The initial focus of the organization was on urban renewal; neighborhood improvement programs designed to protect Upper Roxbury from urban blight began in 1949 when Freedom House helped to organize neighborhood clean-up projects and playground construction. Concerned over the escalating number of bars in the neighborhood, Freedom House led the community in an effort to reduce the number of new and renewed applications for liquor licenses.

Early programming also focused on strengthening relations between the African American and Jewish residents of Upper Roxbury. An interracial preschool, one of few in the city, was established and Freedom House participated in a Black-Jewish Roundtable fostering business ties and friendships between black and Jewish entrepreneurs.

In the area of education, Freedom House administered Project Reach, supported by a private donation, which gave scholarship funds for minority students to go to college. Freedom House also provided scholarship counseling. A travel/study program provided scholarships for high school students to study in Europe for the summer. In the years before court-ordered desegregation, Freedom House also raised money to support Operation Exodus, a voluntary desegregation project that bused predominantly African American students from overcrowded schools in Roxbury and Dorchester to predominantly white, underenrolled schools in other parts of Boston. In 1966, Operation Exodus discontinued busing children; the Metropolitan Council for Educational Opportunity (METCO) began busing Boston children between the city and suburban schools on a voluntary basis. Exodus bused children within the City of Boston while METCO was a separate program of urban and suburban exchange.
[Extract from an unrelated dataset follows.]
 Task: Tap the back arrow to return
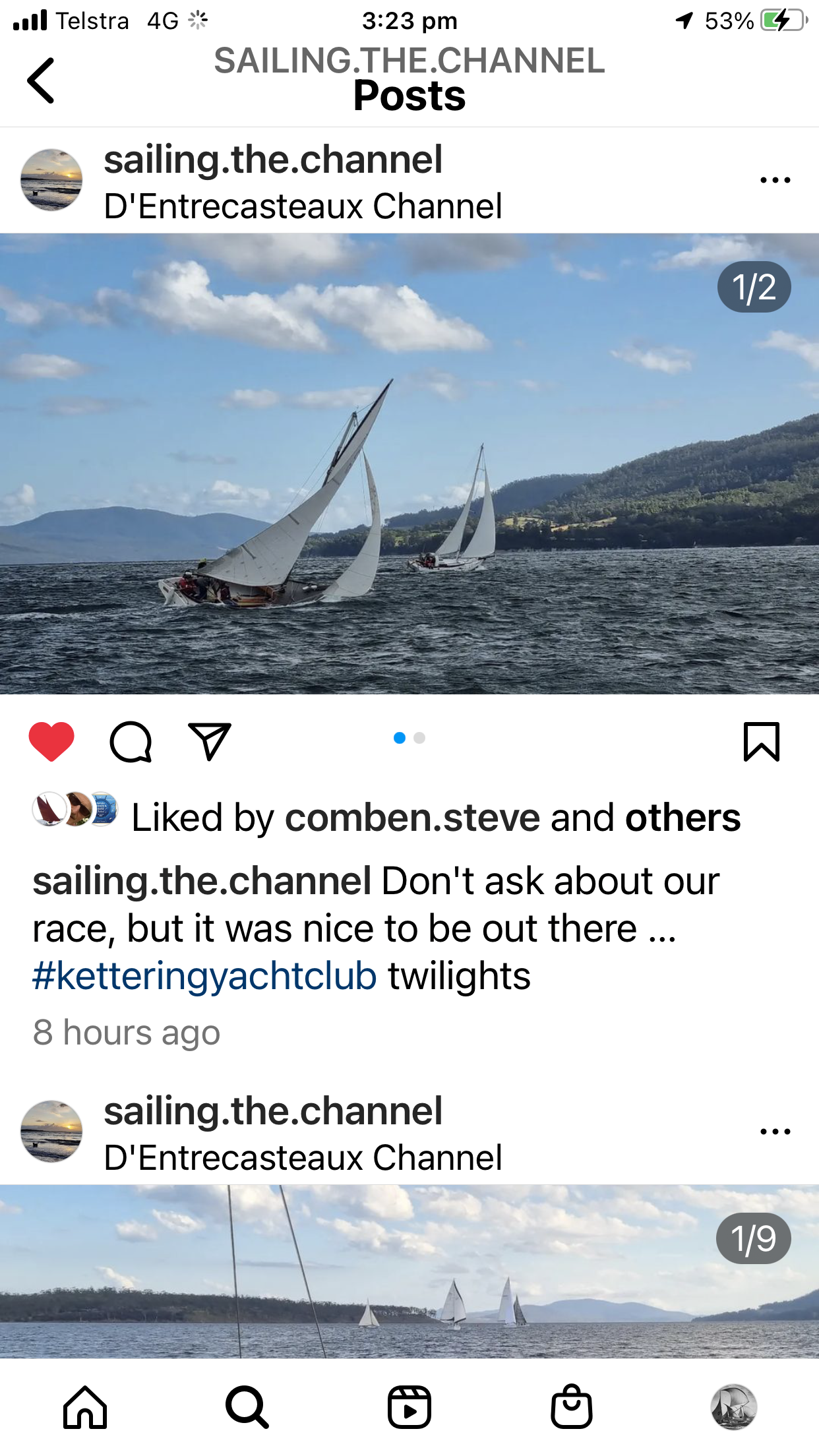[x=41, y=80]
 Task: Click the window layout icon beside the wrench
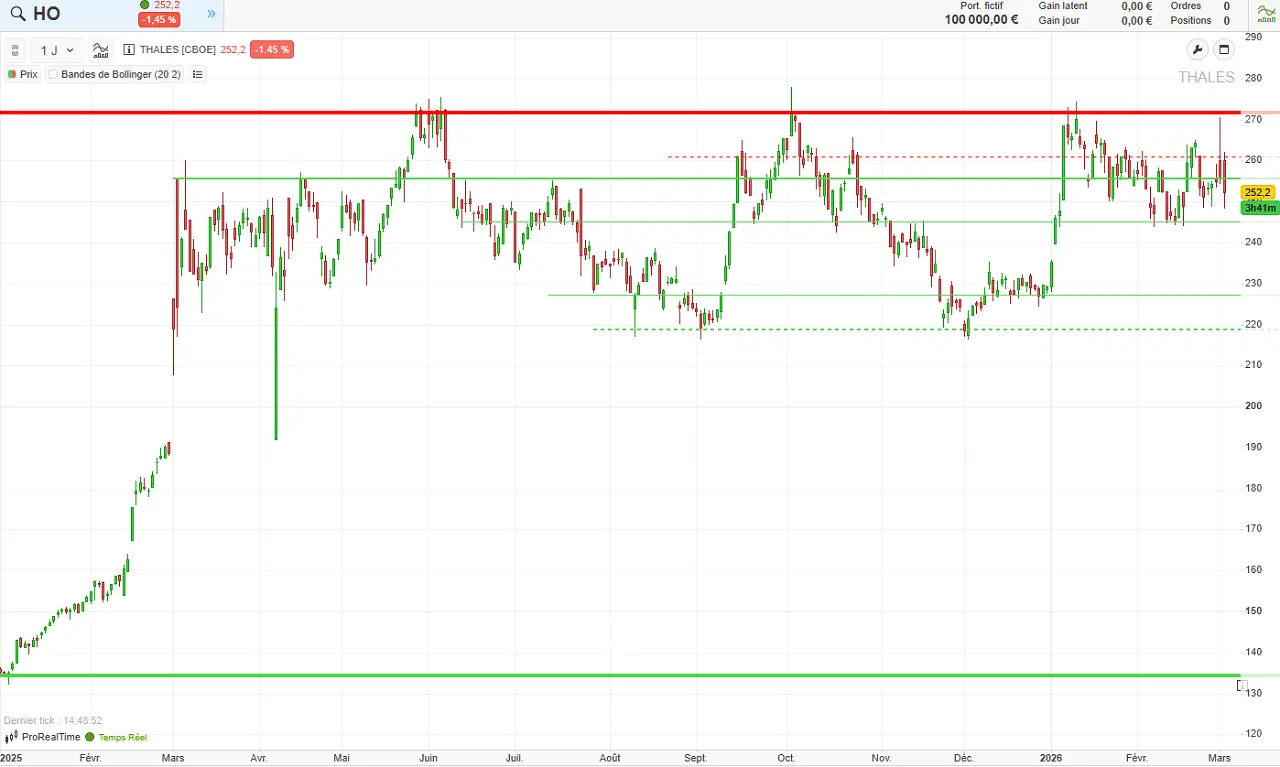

School desegregation was court-ordered in Boston in 1974, and in that year, the Freedom House Institute on Schools and Education was established. The Institute began as a means of information dissemination to African-American families, as well as to ensure the safety of school children being bused to neighborhoods attempting to block the desegregation order. The Institute grew to become a locus of community action, offering tutoring and teacher training, and providing a forum for communication between families and city administrators.

In the area of employment, Freedom House held job fairs, including Boston's first job fair for minorities, and promoted affirmative action. They raised money for college scholarships for black students and for study programs in Africa. They even established a credit union.

Freedom House has often acted as a forum and meeting place for the community, in times of grief as well as in times of celebration. The Center has held galas, fashion shows and tea parties to raise money for causes that it supported, celebrated the anniversaries and birthdays of notables like Edward Brooke, an African-American U.S. Senator from Massachusetts, and held Christmas and Halloween parties for children. More than 500 residents attended a mass meeting at Freedom House after the murder of 16-year-old Daniela Saunders in 1963.

Currently, Freedom House programs focus on education, technology, and leadership development. Freedom House provides tutoring for the MCAS (Mass. school achievement tests), access to a computer lab, and technology training. Freedom House also works with other organizations and the City of Boston to lower the dropout rate in Boston's high schools.